La deuxième fois que Tatiana a rencontré Eugène, elle a dix ans de plus, et lui aussi. Elle est chercheuse en histoire de l’art, il est consultant. Ils ont tous deux bien changé. Est-ce que ça va finir différemment?
Mon avis
Qu’est-ce que j’ai pu aimer! Je m’attendais à bougonner un peu, parce que bon, c’est quand même un peu sacrilège de s’attaquer à Eugène Onéguine (je connais davantage la version Pouchkine que la version Tchaikovsky). Mais que nenni! Cette réinterprétation est intelligente, très sensible, mais elle contient aussi beaucoup d’humour. Clémentine Beauvais a même réussi à nous offrir une version réussie de la fameuse voix de l’Auteur de Pouchkine. Je me suis régalée.
Nous sommes ici à Paris. La campagne est devenue banlieue (ouais, pour plusieurs parisiens, la banlieue, c’est la campagne), les personnages ont changé d’âge, ne sont pas tout à fait si éloignés socialement. Sérieusement, la façon dont certains événements sont transposés à l’époque actuelle est hyper ingénieuse. Je ne peux pas vous dire de quoi je parle exactement, mais disons que je me demandais comment certains fait importants allaient être traités.

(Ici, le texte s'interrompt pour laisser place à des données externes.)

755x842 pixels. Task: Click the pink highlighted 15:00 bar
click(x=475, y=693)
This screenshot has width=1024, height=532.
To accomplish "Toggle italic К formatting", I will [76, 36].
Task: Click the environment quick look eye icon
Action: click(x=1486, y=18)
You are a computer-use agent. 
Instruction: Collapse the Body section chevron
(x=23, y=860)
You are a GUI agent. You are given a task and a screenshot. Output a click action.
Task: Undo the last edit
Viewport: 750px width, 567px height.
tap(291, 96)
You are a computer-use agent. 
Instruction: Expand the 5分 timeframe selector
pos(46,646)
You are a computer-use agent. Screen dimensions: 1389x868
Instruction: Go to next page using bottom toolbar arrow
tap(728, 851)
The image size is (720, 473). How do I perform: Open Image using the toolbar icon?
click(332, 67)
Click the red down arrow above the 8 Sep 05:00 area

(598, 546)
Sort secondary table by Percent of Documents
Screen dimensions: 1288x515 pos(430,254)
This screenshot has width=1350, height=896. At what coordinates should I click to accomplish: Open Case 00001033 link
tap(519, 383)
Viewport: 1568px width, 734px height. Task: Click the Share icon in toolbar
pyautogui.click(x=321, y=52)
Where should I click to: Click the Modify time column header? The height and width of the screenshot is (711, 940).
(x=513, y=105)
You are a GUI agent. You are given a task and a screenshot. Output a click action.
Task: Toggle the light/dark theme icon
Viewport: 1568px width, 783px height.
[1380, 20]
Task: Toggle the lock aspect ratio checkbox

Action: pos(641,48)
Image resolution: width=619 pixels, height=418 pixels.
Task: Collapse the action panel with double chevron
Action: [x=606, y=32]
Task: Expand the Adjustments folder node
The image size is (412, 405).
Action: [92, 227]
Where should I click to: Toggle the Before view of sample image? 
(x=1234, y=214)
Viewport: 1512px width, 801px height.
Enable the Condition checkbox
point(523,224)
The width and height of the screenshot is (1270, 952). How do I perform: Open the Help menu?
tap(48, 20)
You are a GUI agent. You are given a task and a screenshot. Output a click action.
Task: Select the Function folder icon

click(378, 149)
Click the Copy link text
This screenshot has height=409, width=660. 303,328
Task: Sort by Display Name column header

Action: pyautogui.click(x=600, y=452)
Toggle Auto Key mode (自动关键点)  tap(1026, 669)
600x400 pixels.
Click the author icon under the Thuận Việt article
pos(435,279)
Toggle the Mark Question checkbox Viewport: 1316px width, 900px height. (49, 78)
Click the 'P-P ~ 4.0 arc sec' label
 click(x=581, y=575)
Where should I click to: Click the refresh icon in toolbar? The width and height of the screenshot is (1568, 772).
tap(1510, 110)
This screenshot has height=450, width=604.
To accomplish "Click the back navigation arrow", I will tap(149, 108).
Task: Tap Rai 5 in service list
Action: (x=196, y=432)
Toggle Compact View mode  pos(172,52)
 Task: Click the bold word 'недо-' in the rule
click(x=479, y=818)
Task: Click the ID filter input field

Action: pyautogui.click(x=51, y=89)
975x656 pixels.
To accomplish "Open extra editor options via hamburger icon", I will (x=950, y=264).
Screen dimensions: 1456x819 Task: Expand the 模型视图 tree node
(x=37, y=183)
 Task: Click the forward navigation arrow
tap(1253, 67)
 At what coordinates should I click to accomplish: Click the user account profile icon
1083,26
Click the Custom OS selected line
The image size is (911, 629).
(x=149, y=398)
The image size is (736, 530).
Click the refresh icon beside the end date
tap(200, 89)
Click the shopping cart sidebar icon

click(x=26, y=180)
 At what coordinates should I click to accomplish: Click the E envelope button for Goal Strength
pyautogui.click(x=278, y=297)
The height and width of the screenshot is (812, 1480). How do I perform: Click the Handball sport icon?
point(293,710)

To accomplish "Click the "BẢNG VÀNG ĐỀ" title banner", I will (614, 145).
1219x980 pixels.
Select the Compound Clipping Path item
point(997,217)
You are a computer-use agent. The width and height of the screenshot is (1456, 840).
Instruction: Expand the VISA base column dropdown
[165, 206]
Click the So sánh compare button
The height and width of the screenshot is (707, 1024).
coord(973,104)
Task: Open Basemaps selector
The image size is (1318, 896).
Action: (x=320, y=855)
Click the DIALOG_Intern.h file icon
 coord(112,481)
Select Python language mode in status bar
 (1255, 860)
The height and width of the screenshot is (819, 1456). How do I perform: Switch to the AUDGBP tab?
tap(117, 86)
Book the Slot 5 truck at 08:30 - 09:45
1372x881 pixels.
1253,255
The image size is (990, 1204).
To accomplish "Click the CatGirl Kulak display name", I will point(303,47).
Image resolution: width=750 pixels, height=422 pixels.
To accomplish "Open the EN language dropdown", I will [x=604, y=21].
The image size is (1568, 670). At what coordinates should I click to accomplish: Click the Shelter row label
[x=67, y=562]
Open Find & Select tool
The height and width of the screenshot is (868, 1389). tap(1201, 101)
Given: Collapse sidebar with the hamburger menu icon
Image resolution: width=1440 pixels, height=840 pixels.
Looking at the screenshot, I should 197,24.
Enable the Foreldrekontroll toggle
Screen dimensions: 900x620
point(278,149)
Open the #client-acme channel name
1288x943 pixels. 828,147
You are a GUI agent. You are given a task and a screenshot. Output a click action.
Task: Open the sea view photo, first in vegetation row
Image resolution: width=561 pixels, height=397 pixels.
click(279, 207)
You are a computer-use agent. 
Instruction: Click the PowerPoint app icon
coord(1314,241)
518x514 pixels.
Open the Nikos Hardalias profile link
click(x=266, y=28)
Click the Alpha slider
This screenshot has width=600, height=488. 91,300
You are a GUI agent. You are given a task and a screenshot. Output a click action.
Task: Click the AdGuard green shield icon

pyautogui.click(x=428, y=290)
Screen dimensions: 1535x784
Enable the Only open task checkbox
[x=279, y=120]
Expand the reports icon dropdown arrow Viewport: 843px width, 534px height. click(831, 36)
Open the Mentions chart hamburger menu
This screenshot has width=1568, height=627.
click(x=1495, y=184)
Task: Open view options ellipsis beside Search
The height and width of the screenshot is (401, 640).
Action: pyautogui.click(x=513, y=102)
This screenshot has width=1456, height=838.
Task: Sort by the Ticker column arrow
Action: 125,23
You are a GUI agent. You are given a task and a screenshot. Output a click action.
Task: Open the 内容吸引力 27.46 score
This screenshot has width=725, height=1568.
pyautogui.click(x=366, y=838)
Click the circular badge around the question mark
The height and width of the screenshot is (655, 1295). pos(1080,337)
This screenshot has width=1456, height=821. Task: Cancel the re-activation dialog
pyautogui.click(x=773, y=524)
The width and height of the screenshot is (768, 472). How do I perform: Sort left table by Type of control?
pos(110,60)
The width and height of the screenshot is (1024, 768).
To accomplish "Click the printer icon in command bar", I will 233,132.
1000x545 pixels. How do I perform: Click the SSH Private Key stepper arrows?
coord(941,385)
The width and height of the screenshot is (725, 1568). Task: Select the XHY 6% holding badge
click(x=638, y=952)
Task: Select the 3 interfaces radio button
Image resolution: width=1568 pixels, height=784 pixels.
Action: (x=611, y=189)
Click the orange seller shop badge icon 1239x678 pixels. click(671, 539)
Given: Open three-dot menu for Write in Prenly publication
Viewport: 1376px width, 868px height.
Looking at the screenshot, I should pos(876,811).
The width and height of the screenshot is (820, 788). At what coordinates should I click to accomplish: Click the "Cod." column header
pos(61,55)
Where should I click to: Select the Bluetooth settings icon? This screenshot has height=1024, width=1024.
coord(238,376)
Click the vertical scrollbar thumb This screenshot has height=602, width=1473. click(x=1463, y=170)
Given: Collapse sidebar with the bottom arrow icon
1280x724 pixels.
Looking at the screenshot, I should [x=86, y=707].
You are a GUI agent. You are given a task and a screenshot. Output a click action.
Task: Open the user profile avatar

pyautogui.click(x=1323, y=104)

Et c’est top.
Il y a un vrai effort de mise en page, nous sommes aussi dans un roman en vers (libres, cette fois), et il y a un je-ne-sais-quoi dans la façon de présenter le texte qui fait écho à ce qui est ressenti par les personnages ou le lecteur. On saute du passé au présent, l’Auteur s’amuse un peu avec le lecteur et c’est bourré de références littéraires. Ce que j’adore, of course.
Bref, je suis conquise. Ici, le côté critique sociale de la pièce d’origine est beaucoup moins présente, mais il y a des moments déchirants, une réelle évolution des personnages… et j’ai fini avec un sourire idiot sur le visage.
Un plaisir à déguster!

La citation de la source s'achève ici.